Posted: Sat Feb 28, 2009 7:09 pm
by bruce
MtM wrote:Not sure if this is would be an 'approved' idea, but I'm thinking in these cases you might create a shadow copy of the client + work folder, then delete queue.dat and work folder in either the original location or the shadow copy location allowing to process some new wu's while keeping tab on the servers status. When the collection/work server goes back up, start the client which has the backlog off completed wu's with sendall to force sending all completed wu's?

Would mean you can process some new work while waiting, idk how PG would look at this though?
I don't see how that serves any purpose. You can already process new work while waiting. How do you suppose the second and third "Done" WUs listed by eberlyml above got processed?
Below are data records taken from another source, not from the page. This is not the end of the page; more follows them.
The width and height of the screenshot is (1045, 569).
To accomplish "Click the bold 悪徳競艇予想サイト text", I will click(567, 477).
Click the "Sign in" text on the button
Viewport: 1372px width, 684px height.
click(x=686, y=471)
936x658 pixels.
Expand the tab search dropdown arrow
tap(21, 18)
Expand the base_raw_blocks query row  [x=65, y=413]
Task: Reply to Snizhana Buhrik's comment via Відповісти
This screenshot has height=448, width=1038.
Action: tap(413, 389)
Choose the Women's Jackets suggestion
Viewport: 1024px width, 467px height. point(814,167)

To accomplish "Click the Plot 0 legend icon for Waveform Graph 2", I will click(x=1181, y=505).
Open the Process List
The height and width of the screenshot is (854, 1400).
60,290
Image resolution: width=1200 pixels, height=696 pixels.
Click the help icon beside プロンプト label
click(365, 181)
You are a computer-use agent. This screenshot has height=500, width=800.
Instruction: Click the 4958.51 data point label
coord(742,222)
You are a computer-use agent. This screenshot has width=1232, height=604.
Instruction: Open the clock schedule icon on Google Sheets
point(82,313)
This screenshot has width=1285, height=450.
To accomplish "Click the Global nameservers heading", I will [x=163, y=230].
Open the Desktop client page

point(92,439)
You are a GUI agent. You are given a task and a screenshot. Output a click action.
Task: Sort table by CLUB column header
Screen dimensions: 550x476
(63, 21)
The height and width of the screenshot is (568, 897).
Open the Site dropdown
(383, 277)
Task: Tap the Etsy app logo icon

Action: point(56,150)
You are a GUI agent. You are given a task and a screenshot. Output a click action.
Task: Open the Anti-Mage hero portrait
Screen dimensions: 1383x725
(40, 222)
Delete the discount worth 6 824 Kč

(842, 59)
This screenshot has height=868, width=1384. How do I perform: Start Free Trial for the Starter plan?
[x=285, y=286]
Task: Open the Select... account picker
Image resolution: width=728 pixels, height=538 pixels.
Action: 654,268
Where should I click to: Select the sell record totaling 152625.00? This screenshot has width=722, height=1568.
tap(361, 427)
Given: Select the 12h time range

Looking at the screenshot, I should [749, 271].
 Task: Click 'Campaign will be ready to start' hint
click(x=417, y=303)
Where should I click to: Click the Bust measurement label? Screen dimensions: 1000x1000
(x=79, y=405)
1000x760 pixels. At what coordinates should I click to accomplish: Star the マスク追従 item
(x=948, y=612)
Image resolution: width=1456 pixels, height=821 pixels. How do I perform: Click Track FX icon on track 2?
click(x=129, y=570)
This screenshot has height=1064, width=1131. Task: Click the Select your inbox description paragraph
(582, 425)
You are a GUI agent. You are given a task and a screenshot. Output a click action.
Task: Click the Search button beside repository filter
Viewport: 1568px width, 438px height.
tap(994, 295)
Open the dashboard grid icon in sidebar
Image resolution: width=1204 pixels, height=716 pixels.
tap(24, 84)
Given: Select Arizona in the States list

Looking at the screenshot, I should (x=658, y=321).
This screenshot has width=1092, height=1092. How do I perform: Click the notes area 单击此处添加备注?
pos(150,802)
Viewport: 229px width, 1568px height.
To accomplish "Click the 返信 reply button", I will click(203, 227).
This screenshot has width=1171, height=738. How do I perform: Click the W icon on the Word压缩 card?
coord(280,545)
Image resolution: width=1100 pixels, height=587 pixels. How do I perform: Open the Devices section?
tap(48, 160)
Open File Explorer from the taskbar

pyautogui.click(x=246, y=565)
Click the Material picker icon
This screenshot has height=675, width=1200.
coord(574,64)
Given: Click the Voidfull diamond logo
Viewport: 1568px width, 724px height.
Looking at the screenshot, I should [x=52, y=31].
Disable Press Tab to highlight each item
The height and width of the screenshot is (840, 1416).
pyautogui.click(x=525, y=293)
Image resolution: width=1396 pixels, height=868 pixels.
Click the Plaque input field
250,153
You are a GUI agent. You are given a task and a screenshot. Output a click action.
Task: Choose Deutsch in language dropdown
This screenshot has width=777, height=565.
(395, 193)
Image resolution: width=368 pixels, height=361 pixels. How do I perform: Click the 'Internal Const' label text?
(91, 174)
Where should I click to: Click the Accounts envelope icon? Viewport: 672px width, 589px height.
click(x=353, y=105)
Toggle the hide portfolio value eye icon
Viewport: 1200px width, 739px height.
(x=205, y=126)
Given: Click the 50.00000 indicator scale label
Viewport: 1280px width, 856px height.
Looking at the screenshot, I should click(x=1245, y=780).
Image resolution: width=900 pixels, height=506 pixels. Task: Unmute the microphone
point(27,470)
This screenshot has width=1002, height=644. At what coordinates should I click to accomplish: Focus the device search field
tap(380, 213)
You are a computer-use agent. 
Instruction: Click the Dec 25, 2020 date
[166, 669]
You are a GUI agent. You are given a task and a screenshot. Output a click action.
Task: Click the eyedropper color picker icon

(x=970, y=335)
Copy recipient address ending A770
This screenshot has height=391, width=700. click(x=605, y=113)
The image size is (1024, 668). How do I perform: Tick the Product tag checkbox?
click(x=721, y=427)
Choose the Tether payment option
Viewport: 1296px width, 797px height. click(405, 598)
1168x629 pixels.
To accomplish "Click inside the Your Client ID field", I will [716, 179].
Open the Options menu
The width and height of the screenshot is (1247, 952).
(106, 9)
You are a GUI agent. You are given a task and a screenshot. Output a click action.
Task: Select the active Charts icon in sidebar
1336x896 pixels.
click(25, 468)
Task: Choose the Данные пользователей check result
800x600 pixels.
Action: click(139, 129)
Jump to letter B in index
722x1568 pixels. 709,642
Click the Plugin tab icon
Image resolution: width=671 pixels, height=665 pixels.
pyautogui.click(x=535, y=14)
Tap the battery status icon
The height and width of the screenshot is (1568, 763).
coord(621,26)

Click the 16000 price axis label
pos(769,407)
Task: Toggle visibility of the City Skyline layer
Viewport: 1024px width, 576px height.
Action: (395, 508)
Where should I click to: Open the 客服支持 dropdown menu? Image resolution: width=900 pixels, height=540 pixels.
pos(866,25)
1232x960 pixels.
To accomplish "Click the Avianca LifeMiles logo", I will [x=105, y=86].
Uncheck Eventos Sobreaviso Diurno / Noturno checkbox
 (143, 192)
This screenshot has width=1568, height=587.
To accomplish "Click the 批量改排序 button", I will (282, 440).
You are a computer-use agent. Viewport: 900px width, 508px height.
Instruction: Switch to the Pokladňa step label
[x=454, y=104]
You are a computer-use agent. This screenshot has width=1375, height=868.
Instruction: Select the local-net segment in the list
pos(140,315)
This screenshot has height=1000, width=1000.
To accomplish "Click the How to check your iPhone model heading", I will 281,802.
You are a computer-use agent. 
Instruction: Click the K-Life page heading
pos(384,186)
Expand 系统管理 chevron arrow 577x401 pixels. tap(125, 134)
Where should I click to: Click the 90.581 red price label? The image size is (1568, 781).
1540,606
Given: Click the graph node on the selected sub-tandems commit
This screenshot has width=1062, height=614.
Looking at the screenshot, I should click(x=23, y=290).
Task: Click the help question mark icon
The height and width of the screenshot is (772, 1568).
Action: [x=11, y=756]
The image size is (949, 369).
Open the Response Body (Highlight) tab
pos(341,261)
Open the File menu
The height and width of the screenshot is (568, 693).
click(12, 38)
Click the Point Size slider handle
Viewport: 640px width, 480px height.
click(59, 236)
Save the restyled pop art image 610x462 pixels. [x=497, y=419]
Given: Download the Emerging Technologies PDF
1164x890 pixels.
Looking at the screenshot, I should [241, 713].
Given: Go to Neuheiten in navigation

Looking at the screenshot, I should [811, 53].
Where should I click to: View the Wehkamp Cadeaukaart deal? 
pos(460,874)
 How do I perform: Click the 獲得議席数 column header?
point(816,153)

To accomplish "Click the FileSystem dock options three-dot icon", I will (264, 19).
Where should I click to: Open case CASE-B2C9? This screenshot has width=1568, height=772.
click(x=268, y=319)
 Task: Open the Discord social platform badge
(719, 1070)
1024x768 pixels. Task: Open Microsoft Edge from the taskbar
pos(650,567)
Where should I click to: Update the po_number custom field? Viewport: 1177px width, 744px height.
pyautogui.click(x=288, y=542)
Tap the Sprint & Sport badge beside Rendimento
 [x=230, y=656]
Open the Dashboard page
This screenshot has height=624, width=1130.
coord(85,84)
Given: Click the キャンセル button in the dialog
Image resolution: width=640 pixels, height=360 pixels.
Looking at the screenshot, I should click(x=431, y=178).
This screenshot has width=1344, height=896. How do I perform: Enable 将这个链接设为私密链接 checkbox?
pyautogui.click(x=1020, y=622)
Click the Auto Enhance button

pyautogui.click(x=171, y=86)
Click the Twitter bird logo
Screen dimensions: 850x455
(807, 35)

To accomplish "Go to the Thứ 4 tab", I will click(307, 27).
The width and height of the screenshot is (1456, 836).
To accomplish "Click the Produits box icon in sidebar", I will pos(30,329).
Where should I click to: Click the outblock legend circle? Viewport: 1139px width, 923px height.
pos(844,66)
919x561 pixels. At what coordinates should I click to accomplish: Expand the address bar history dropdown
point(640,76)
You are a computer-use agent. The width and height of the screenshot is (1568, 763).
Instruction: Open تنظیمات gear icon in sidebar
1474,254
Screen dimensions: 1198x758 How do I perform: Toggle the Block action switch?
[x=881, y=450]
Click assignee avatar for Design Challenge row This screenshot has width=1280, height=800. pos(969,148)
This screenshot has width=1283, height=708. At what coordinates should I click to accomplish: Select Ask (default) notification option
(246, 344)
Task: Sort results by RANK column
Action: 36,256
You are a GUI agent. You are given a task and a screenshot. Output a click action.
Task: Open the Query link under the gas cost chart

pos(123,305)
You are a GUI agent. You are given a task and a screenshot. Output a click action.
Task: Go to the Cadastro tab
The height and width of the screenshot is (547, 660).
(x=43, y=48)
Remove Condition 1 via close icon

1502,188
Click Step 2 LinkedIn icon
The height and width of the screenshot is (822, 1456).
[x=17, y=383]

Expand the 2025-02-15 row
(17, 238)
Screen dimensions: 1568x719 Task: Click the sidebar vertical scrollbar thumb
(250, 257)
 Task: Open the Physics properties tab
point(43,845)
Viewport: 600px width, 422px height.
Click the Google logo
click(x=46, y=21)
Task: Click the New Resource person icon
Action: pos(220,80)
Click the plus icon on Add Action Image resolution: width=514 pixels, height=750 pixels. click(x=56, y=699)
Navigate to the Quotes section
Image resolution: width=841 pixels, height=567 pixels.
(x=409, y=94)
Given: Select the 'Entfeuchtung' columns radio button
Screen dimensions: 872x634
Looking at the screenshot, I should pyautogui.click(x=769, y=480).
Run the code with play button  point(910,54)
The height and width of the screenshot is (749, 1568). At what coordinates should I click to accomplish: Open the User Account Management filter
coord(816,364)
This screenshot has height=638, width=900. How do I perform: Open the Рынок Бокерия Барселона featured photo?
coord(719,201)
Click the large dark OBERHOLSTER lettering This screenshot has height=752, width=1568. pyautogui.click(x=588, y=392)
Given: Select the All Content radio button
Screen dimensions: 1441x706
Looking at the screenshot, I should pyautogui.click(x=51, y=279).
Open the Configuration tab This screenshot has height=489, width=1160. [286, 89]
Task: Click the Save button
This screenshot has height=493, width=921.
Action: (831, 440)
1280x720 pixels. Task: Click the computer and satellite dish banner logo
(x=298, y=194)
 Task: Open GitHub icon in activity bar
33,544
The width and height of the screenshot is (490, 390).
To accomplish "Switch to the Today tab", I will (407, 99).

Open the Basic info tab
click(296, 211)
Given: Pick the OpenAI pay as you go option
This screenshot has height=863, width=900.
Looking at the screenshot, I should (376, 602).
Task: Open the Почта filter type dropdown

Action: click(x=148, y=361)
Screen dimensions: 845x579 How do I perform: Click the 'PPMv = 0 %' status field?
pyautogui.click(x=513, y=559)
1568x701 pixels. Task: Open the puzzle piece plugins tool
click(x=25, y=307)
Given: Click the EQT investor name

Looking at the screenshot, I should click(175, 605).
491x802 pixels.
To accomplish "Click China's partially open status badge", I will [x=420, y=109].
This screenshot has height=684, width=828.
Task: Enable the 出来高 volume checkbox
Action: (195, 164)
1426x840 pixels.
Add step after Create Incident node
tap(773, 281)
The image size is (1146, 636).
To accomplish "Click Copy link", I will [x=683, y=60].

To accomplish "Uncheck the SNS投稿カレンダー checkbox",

As I said, up to 9 WUs can be waiting to upload before there's any real problem except the messages which tend to unnecessarily cause irritation to the people who see them. By making another copy, you'll avoid seeing the messages but then if the server does come on line while the donor is sleeping or at work or simply not checking on the status of the server, they might not get uploaded as soon. And you would also be excluding the (slim) chance that the client will be able to upload to the Collection Server before the primary server is repaired.

Is anybody approaching the 9 "Done" WU limit? That's the only case where making a shadow copy would be useful.

The first order of business is to fix the server but just a simple fsck takes days, not hours.